In such times, it is good to take counsel from senior citizens in our midst who were witness to the last such destruction caused by World War II and I have had the good fortune to have conversations with two folks in their eighties who were in London and Kamptee respectively in that critical period. Young readers of this column may not know this, but the cause of that war was, of course, primarily the rise of nationalism in certain parts of the world and the strife caused by naked ambition and walls erected between communities and countries. We must be cautious of the fact that our own world in 2019 was suffering from many leaders who did not believe in free trade or the flat world, and global supply chains were being threatened by food export embargos and barriers to free trade. If Adolf Hitler was the trigger for the war then, it is a villain no less than him, the invisible Coronavirus which has begun to wreak havoc this time.

“Hope it’s the beginning of the end of this problem and not just the end of the first beginning”

London senior, Mr Baker reminds me that the World War took a toll of 70 million lives, with roughly half being soldiers and the rest civilians.

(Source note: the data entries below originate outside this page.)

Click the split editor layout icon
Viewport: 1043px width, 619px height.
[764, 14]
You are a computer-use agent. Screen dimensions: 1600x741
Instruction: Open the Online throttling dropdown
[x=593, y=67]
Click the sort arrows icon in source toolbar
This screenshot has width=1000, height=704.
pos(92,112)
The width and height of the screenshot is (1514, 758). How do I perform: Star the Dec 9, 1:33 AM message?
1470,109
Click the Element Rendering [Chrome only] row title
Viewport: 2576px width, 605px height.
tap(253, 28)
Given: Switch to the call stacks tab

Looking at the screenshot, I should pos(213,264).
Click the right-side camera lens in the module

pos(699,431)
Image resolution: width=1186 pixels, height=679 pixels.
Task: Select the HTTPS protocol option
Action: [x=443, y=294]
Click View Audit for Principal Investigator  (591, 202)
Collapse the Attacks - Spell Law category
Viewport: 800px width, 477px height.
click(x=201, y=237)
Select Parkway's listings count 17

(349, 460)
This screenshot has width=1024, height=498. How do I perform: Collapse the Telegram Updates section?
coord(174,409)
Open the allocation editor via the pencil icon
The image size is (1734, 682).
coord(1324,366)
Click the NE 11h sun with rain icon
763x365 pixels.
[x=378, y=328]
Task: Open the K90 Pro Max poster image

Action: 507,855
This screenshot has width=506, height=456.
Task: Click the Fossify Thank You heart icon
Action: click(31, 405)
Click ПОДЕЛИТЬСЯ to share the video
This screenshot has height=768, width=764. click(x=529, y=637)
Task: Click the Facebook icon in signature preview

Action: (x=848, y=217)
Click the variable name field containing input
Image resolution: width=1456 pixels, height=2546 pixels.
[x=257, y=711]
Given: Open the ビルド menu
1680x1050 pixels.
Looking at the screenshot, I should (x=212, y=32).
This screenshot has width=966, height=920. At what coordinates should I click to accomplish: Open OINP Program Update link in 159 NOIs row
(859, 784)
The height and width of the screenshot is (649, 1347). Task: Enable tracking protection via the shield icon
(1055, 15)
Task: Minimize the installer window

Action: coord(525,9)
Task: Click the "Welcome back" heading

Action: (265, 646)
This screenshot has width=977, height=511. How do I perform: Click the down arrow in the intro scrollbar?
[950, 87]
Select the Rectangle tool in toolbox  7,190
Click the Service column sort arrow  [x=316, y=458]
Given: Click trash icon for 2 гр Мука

Twenty million of those were in the Soviet Union with the siege at Leningrad itself causing over a million deaths due to starvation. And while European countries reported the biggest casualties, the Pacific was no less with China losing 16 million civilians, three hundred thousand falling to the Japanese Nanjing massacre and five hundred thousand lives lost when Chinese leaders opened a dam to stop the invaders, causing the 1938 Yellow River Flood.

Pondicherry senior, Mr S.V.Iyer recalls the “Gora Bazar” in Kamptee, just 12 km from Nagpur, then in Madhya Bharat and now part of Maharashtra. The bazaar was earmarked exclusively for white officers of the Army and Iyer recalls as a twelve-year-old boy, the extreme subservience to the “goras” for people to get what they needed to live through these troubled times. While Indian lives lost in the War were comparatively small, estimated at three million with under a 100,000 being soldiers, in other parts of Asia, civilians were slaughtered in villages. Slave labor became rampant in Korea and China and up to 400,000 women were forced into prostitution and sexual slavery, with ninety per cent of them dying in the war.

Clearly, those were extreme times and we can only hope that this scourge that has disrupted our lives vanishes or diminishes in the next few months and enables all of us to pursue a new narrative at life and work soon.

If there is one positive outcome we have seen in the last two months, it is the willingness of Governments, Corporates, NGOs, philanthropists and civil society to come together to support the poor in cities. In Pune, the Pune Platform helping the hospitals, the relief efforts of Pune City Connect, CYDA, members of the RSS and many others and the yeoman work done by Commissioners Gaikwad, Hardikar and the PMC response leader Rubal Agarwal have been inspiring.

One can only hope that this spirit of inclusion and help will continue and expand to the entire country and we will then approach the more arduous journey from relief to recovery to resilience, together.